Parmi les personnages que mon père a connus en 1940 au quartier général de Berlin, il en est un qui tient une place à part et qui incarne à lui seul le drame de l’opposition à Hitler.
Né à Brême le 16 décembre 1898, Helmuth Groscurth était le fils du pasteur qui avait marié mes grands-parents et il avait conçu sa vocation militaire en rencontrant mon grand-père. En 1939, il appartient aux services secrets et il est l’un des principaux agents de liaisons de l’opposition à Hitler au sein de l’armée (on trouvera plus de détails dans mon livre ou, si l’on a la chance de lire l’allemand, dans son journal, édité en 1970).

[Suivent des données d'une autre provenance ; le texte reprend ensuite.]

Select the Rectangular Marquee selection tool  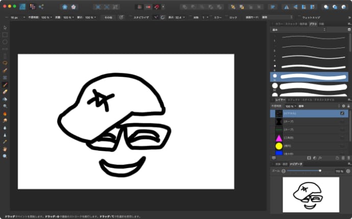click(5, 35)
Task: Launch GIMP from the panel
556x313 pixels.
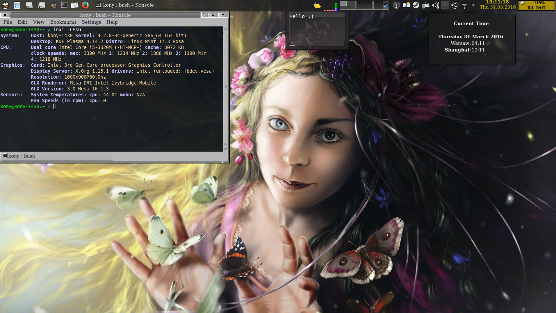Action: click(x=53, y=5)
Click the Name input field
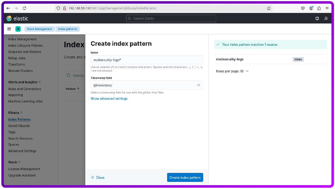 147,60
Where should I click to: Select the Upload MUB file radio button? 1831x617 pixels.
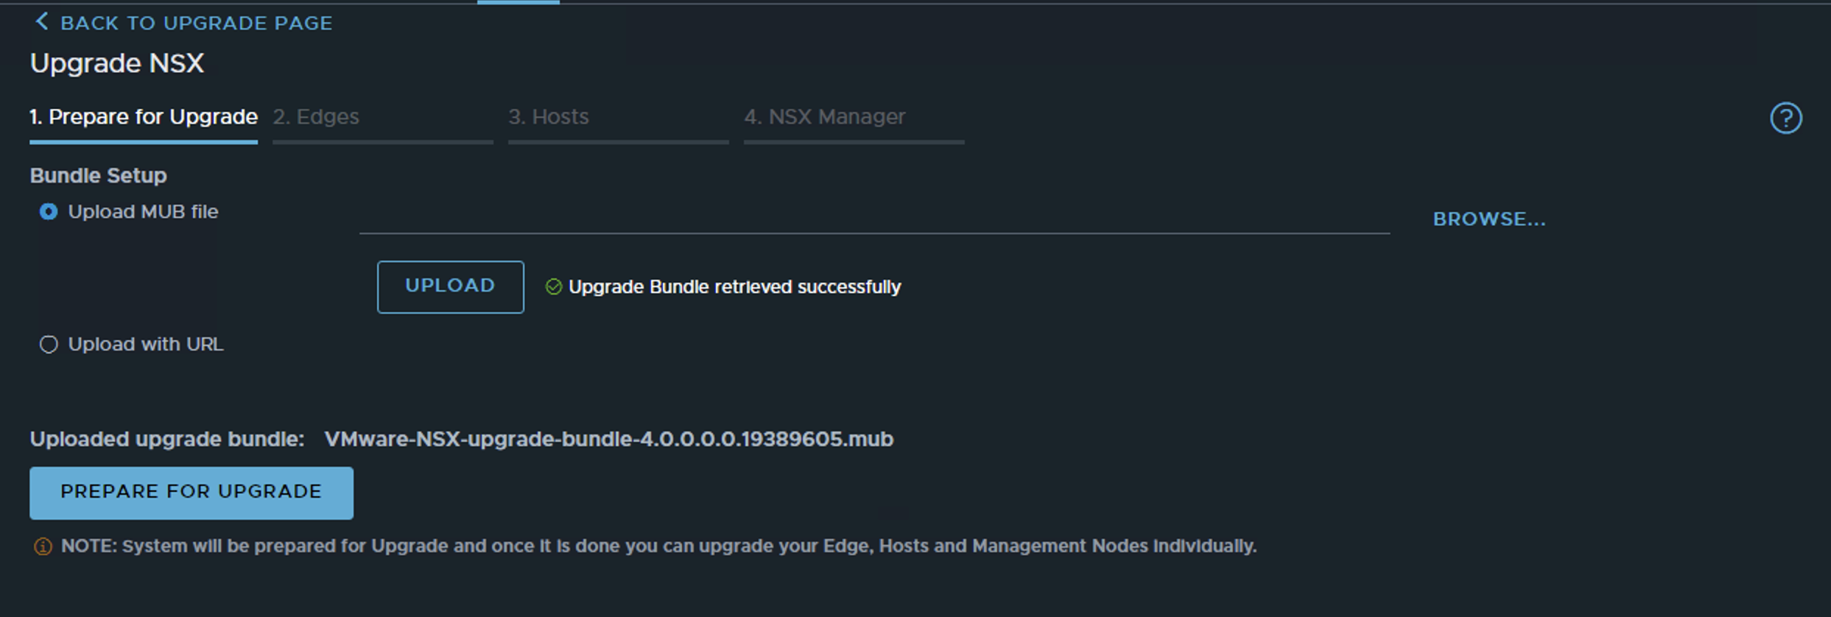pos(49,212)
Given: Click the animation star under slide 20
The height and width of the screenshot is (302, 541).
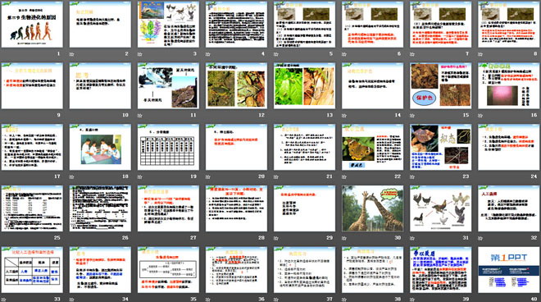Looking at the screenshot, I should [208, 176].
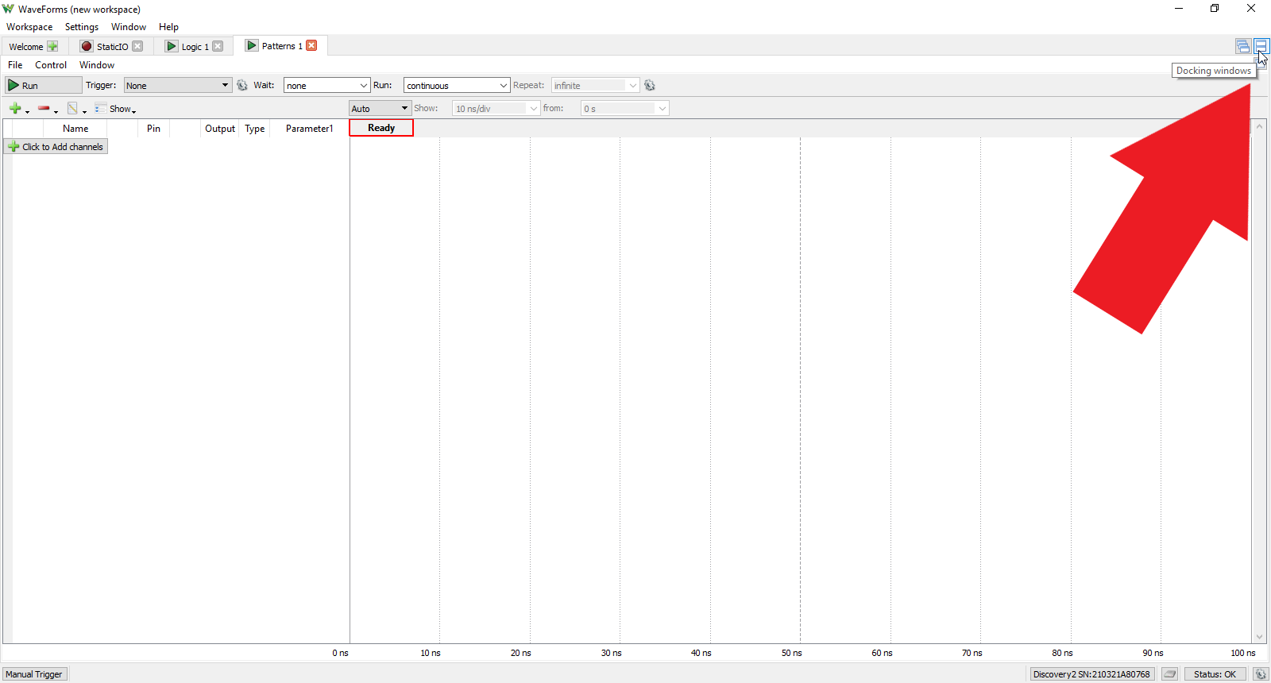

Mais Helmuth Groscurth est affecté à une unité combattante à partir de mars 1940 et il doit abandonner la préparation du complot qui mènera à l’attentat du 20 juillet 1944. Les archives militaires ont gardé la trace du drame qu’il vivra à Bjelaja Zerkow, dans la région de Kiev. Le 2 août 1941, Helmuth Groscurth est interpellé par ses aumôniers sur l’existence d’un groupe de quatre- vingt-dix enfants juifs enfermés sans nourriture avec quelques adultes dans un baraquement. Trente minutes plus tard, il est sur les lieux et fait un rapport. Il apprend que les enfants – dont les parents ont déjà été fusillés - doivent être éliminés et qu’un lieutenant SS est responsable de l’opération. La décision d'exterminer les Juifs d'Europe orientale qui a été prise en mars 1941, n’a en fait concerné que les hommes jusqu’au mois d’août et le lieutenant colonel Groscurth se trouve donc face aux premières mesures systématiques visant les femmes et les enfants. Il exige la suspension de l’opération et obtient, dans un premier temps, l’accord du maréchal von Reichenau (1884 -1942) qui commande la VIe armée pour un report ainsi que du pain et de l’eau. Le lendemain, une réunion rassemble des officiers supérieurs et un membre du contre-espionnage. Mais Groscurth est seul à vouloir épargner les enfants et il n’a d’autre ressource que de rendre un rapport dénonçant « des mesures contre des femmes et des enfants qui ne se distinguaient en rien des atrocités commises par l'ennemi ». Il souligne aussi que ces actions perturbent le moral de ses soldats. Pour toute réponse, le maréchal von Reichenau, un antisémite notoire qui sera directement mêlé en au massacre de Babi Jar un mois plus tard, confirme les ordres d’exécution et inflige un blâme à la division pour avoir « interrompu » l'action, tout en soulignant le caractère inadmissible d’un rapport osant comparer les actions de l’Allemagne à celles de ses ennemis.
Groscurth participera à diverses batailles sur le front d’Ukraine et sera nommé à l’État-major du général Paulus à Stalingrad, où il sera capturé par les Russes le 2 février 1943. Il est mort de la typhoïde dans un camp de prisonniers dès le 7 avril 1943. Sa veuve ne l’apprendra qu’en 1946.
Ainsi donc, Helmuth Groscurth fut-il directement confronté à l’impossibilité d’agir au sein de l’armée, que ce soit pour renverser Hitler ou pour simplement tenter de sauver quelques enfants juifs. Son double jeu ne résista pas à la discipline militaire. Son courage sur le front contribua plus à retarder la fin du conflit que le courage qu’il déploya au service d’une opposition sans convictions profondes ne fit de tort à Hitler.
Mais, à la différence de nombreux opposants, il n’était pas mu par des ambitions personnelles ou politiques. Ses convictions morales seules comptaient. Soixante-cinq ans après sa mort et cent-dix ans après sa naissance, il n’est pas interdit d’avoir une pensée pour cet homme dont nul ne critiquera l’échec et n’enviera l’incommensurable malheur et la terrible solitude.